(Stored data entries)
*** Begin section ***

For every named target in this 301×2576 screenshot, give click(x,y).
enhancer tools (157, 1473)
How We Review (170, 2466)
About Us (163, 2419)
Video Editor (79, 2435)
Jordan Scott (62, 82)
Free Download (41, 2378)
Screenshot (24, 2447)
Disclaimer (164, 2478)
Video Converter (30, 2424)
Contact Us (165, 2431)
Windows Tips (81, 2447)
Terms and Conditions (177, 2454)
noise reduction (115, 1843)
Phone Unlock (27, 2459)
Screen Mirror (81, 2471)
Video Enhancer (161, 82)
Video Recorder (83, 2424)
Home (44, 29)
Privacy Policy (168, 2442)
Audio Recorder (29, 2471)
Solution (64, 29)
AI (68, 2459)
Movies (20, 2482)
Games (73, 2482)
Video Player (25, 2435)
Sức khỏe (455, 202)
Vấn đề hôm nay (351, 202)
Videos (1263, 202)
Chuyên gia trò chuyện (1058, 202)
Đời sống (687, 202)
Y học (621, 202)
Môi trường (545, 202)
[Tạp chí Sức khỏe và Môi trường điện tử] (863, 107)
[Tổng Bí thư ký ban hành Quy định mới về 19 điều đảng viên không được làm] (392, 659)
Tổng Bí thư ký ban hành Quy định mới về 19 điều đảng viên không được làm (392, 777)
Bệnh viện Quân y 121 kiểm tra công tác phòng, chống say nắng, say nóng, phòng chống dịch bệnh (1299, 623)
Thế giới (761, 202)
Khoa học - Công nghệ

*** End section ***

→ Directions
Each line of the data must be set down again as it is.

→ Your solution
For every named target in this 301×2576 screenshot, give click(x,y).
enhancer tools (157, 1473)
How We Review (170, 2466)
About Us (163, 2419)
Video Editor (79, 2435)
Jordan Scott (62, 82)
Free Download (41, 2378)
Screenshot (24, 2447)
Disclaimer (164, 2478)
Video Converter (30, 2424)
Contact Us (165, 2431)
Windows Tips (81, 2447)
Terms and Conditions (177, 2454)
noise reduction (115, 1843)
Phone Unlock (27, 2459)
Screen Mirror (81, 2471)
Video Enhancer (161, 82)
Video Recorder (83, 2424)
Home (44, 29)
Privacy Policy (168, 2442)
Audio Recorder (29, 2471)
Solution (64, 29)
AI (68, 2459)
Movies (20, 2482)
Games (73, 2482)
Video Player (25, 2435)
Sức khỏe (455, 202)
Vấn đề hôm nay (351, 202)
Videos (1263, 202)
Chuyên gia trò chuyện (1058, 202)
Đời sống (687, 202)
Y học (621, 202)
Môi trường (545, 202)
[Tạp chí Sức khỏe và Môi trường điện tử] (863, 107)
[Tổng Bí thư ký ban hành Quy định mới về 19 điều đảng viên không được làm] (392, 659)
Tổng Bí thư ký ban hành Quy định mới về 19 điều đảng viên không được làm (392, 777)
Bệnh viện Quân y 121 kiểm tra công tác phòng, chống say nắng, say nóng, phòng chống dịch bệnh (1299, 623)
Thế giới (761, 202)
Khoa học - Công nghệ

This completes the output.